In Rainy Sky v. Kookmin Bank, decided by the Supreme Court on 2 November, it was held that, where a term in a contract is open to more than one interpretation, it is generally appropriate to adopt the one which is most consistent with business common sense. The case related to the interpretation of bonds and guarantees in a commercial context and an earlier Court of Appeal decision was overturned.
In this case bonds had been given by the defendant Bank in favour of Claimant purchasers under a shipbuilding Contract. The shipbuilder entered the Korean equivalent of insolvency proceedings and the purchasers sought reimbursement of advance payments already paid to the shipbuilder. The issue between the parties concerned the interpretation of the bonds and both sides accepted that it was arguable that their meaning was ambiguous. The obligations in the bonds could either refer to the event of insolvency or a narrower definition of circumstances which would trigger payment. It was crucial to determine which interpretation applied.

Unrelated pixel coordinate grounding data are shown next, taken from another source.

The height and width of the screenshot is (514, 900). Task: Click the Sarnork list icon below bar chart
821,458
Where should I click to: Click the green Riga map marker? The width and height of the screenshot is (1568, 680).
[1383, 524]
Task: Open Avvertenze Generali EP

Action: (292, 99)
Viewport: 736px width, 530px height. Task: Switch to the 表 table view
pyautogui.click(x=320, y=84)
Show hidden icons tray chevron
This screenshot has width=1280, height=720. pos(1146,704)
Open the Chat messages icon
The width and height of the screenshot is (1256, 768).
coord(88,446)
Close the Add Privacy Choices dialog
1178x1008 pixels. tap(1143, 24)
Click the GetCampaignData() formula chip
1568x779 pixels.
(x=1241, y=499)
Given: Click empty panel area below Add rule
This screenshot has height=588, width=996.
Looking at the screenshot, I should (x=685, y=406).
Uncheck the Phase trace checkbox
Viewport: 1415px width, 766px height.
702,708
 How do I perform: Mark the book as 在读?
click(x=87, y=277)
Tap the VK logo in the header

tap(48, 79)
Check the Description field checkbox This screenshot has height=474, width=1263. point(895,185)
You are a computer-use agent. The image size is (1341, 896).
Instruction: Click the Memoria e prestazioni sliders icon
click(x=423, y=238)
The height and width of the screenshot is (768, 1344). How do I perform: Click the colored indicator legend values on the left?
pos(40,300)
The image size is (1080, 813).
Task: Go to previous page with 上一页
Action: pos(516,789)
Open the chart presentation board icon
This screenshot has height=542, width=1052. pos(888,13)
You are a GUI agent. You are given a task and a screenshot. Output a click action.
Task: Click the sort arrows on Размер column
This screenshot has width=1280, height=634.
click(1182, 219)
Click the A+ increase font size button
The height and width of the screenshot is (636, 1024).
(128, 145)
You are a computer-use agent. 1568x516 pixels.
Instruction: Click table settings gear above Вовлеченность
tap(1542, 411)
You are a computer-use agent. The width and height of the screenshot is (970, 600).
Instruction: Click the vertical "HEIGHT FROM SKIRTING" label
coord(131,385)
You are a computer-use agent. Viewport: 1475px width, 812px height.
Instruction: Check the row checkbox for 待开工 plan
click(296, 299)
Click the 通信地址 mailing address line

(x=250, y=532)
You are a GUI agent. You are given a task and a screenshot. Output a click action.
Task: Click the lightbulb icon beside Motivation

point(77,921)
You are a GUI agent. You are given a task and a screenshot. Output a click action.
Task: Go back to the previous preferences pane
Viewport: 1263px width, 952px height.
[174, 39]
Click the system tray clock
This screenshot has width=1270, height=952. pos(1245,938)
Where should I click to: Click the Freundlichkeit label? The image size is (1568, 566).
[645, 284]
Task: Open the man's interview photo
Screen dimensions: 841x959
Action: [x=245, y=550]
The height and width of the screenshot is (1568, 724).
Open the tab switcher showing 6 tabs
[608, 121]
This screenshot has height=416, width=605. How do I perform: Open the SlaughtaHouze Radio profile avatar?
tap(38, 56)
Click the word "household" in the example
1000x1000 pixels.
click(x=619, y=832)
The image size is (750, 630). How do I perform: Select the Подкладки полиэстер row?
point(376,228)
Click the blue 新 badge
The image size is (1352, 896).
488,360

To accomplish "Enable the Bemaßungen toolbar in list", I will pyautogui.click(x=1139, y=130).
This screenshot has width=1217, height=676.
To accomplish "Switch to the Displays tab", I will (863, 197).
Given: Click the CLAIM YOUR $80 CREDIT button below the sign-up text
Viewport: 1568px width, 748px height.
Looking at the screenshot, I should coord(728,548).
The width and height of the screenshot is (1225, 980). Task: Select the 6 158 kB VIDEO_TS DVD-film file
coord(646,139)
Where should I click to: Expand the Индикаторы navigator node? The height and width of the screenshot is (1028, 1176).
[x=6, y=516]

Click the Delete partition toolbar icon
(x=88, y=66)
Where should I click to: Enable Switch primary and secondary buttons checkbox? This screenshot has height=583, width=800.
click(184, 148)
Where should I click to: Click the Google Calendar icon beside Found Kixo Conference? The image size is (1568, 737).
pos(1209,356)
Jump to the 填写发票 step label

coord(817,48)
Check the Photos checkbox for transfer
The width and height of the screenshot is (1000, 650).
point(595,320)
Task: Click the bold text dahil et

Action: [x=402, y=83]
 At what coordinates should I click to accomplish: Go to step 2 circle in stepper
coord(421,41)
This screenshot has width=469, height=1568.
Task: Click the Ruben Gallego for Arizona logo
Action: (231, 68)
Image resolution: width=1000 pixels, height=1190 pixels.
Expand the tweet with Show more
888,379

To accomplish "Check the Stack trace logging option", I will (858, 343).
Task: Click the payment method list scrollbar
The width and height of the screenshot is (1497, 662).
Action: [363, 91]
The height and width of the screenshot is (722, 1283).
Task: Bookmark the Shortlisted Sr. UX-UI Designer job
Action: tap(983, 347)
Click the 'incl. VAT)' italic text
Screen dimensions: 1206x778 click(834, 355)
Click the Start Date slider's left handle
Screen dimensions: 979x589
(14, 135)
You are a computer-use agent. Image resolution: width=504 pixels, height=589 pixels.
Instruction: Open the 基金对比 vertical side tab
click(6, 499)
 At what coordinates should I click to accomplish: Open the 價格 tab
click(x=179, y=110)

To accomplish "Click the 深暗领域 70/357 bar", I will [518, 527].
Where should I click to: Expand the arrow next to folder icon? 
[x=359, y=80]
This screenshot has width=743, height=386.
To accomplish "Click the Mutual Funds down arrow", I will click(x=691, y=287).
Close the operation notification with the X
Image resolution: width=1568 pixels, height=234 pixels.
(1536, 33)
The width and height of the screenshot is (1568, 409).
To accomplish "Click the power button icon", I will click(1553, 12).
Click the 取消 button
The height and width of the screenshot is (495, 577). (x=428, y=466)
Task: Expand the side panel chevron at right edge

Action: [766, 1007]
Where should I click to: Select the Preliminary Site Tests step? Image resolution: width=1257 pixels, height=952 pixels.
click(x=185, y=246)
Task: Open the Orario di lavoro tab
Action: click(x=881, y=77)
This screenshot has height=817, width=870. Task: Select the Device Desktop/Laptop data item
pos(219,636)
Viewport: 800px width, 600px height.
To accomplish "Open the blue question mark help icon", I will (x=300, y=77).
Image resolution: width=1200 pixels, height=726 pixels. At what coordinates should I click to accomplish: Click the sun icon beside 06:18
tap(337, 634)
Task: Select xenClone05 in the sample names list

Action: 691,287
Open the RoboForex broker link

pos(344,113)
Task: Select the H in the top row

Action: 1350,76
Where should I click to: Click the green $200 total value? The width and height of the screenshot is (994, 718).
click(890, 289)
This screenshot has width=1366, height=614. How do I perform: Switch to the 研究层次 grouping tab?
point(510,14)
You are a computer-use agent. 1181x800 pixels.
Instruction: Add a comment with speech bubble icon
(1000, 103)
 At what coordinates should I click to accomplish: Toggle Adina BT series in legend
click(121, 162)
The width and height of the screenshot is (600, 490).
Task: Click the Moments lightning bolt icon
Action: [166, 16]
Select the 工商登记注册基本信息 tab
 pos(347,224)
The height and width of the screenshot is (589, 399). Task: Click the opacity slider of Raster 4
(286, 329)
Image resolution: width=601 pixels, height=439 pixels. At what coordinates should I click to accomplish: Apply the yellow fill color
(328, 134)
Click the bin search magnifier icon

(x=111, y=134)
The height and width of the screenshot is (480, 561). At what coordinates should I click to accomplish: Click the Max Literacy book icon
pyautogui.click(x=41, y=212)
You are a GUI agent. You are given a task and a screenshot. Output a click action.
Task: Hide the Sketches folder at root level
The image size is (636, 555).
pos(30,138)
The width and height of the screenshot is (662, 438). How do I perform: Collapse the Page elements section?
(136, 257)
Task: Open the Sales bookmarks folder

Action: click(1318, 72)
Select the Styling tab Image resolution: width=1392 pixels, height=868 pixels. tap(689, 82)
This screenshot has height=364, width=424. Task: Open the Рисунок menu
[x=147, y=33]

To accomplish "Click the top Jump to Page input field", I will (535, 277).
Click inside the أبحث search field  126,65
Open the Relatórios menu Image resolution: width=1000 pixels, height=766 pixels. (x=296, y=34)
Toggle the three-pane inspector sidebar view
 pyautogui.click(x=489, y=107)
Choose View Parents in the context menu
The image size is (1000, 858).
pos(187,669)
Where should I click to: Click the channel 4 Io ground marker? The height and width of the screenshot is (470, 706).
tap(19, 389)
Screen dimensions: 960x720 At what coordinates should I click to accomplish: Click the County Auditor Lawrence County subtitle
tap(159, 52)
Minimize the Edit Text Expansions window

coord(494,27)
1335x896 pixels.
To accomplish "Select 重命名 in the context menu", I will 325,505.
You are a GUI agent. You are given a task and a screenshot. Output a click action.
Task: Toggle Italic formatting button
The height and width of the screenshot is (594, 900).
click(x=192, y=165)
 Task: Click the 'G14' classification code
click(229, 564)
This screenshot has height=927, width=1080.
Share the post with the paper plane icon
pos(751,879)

In the Court of Appeal it was held that the Court would ascertain the natural interpretation of the words used without considering commercial issues unless to do so produced a result which was so extreme as to suggest that it was unintended. In the Supreme Court, this approach was not followed. The Court described its task as ascertaining what a reasonable person, who had all the background knowledge reasonably available to the parties at the relevant time, would have understood the parties to have meant. The result of this approach is that where the terms of the Contract are clear and unambiguous, effect will be given to them. However if there are two possible interpretations, the interpretation which is most consistent with commercial common sense will generally be adopted.
Applying this approach the court considered that it was unlikely in the commercial context that the parties would have intended the bonds to be ineffective in an insolvency situation, since that was precisely where the purchasers would be most in need of security.
Nothing in this decision will relieve a party who has made a bad bargain from the implications of his decisions where the wording of the Contract is clear and unambiguous. However the case is an indication from the highest level of the judiciary that commercial considerations will be invoked to interpret terms which are capable of more than one meaning.
There is, of course, no substitute for clear drafting in the first place, avoiding the need for judicial interpretation.